_Set exercise 1:_ Lay out the records as a Markdown table with the columns Row and Line, one row per line. Start with the line containing "Click the X icon in the Boots row", continue through the end of the records, and leave out blank lines.

--- Extract to read ---

September 1997/The Learning C/C++urve

Columns

The Learning C/C++urve

Bobby Schmidt

The Pointer Variations

Bobby implements several additional features for an auto_pointer class, by declaring members private and then not implementing them.

Copyright © 1997 Robert H. Schmidt

Several months ago I started exploring ways to abstract C-style interfaces, and chose Microsoft's MAPI as a large real-world example of such interfaces. I felt the first abstraction should envelop pointers because MAPI relies so heavily on them. To that end I introduced auto_pointer, my variation on the Standard Library's auto_ptr. These classes wrap a "real" pointer inside a C++ object, guaranteeing that pointer is freed in the presence of exceptions and other early exits.

While such a container class can simplify and strengthen code normally reliant on raw pointers, it can also add undesired behavior, detracting from the class's pointer-like behavior. As promised last month, I now take my metaphorical pruning shears to auto_pointera, snipping off those undesired features. The first item to prune, ironically enough, is a problem only because of another apparently unrelated feature we added.

Pruning Tip #1: Prevent delete

If you declare an object with the real STL auto_ptr, and then try to delete that object:
auto_ptr<char> p;
delete p;
the code doesn't compile. The delete statement requires an operand that satisfies one of two requirements:

is of pointer type

is a class object with exactly one conversion to a pointer type

As written, auto_ptr satisfies neither of these requirements, and thus can't be used with delete. If you change the declaration to
auto_pointer<char> p;
delete p;
the code will compile. Remember, we added a conversion operator to auto_pointer<t> that returns a t *. This conversion satisfies the second requirement above, so the example works. The trouble is, we don't really want it to work. Calling delete on a self-deleting object is a recipe for trouble. And while we would seldom do it on purpose, we may easily do so by accident.

The solution is to change auto_pointer so that it no longer satisfies either of the above requirements. auto_pointer already fails the first requirement, since it's not of pointer type. The second requirement says auto_pointer must have exactly one conversion to a pointer type. If auto_pointer had two such conversions, it would no longer satisfy that second requirement.

But are we adding a new member we don't really want to call, risking accidental invocation by a user? Not necessarily. Note that the rule says nothing about the accessibility of the conversion. That is, we can add a second conversion, but make it private so user code can't touch it.

--- Exercise data ---

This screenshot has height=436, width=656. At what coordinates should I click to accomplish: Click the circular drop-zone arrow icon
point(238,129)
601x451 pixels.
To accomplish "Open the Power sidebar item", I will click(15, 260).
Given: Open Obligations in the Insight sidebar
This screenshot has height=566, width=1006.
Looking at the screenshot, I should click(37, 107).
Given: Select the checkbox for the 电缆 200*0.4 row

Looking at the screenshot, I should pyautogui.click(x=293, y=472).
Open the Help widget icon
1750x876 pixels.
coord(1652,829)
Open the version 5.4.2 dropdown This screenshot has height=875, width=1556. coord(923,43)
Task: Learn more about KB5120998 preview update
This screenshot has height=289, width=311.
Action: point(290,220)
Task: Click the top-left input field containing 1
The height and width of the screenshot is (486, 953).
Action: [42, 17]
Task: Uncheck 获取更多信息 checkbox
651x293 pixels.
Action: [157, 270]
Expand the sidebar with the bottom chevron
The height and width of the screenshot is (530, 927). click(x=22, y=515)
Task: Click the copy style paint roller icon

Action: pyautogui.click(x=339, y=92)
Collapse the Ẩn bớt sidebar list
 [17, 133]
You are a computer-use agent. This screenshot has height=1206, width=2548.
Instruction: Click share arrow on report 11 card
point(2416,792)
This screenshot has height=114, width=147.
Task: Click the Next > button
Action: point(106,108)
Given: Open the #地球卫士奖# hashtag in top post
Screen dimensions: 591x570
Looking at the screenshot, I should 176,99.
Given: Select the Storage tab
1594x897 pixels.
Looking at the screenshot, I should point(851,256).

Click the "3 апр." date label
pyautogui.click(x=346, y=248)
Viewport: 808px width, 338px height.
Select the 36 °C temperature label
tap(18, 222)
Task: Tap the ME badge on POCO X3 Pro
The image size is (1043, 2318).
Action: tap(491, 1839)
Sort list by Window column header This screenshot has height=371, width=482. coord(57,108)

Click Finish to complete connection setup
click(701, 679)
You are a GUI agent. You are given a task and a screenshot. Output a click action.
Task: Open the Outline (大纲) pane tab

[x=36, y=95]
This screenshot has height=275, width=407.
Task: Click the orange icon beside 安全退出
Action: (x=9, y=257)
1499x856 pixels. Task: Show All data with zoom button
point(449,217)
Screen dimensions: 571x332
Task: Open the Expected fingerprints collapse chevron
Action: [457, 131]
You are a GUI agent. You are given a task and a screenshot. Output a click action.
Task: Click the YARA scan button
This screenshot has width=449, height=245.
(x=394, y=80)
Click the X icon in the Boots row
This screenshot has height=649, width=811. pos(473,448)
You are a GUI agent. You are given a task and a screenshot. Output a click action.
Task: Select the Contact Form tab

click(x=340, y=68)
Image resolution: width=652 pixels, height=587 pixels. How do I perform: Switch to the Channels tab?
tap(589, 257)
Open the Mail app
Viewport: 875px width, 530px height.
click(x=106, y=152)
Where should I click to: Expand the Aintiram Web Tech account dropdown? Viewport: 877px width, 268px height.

---

_Set exercise 2:_ According to the auto_pointer article, what two requirements can a delete statement's operand satisfy?

_Correct answer 1:_
| Row | Line |
|---|---|
| 1 | Click the X icon in the Boots row |
| 2 | This screenshot has height=649, width=811. pos(473,448) |
| 3 | You are a GUI agent. You are given a task and a screenshot. Output a click action. |
| 4 | Task: Select the Contact Form tab |
| 5 | click(x=340, y=68) |
| 6 | Image resolution: width=652 pixels, height=587 pixels. How do I perform: Switch to the Channels tab? |
| 7 | tap(589, 257) |
| 8 | Open the Mail app |
| 9 | Viewport: 875px width, 530px height. |
| 10 | click(x=106, y=152) |
| 11 | Where should I click to: Expand the Aintiram Web Tech account dropdown? Viewport: 877px width, 268px height. |

_Correct answer 2:_ It can be of pointer type, or it can be a class object with exactly one conversion to a pointer type.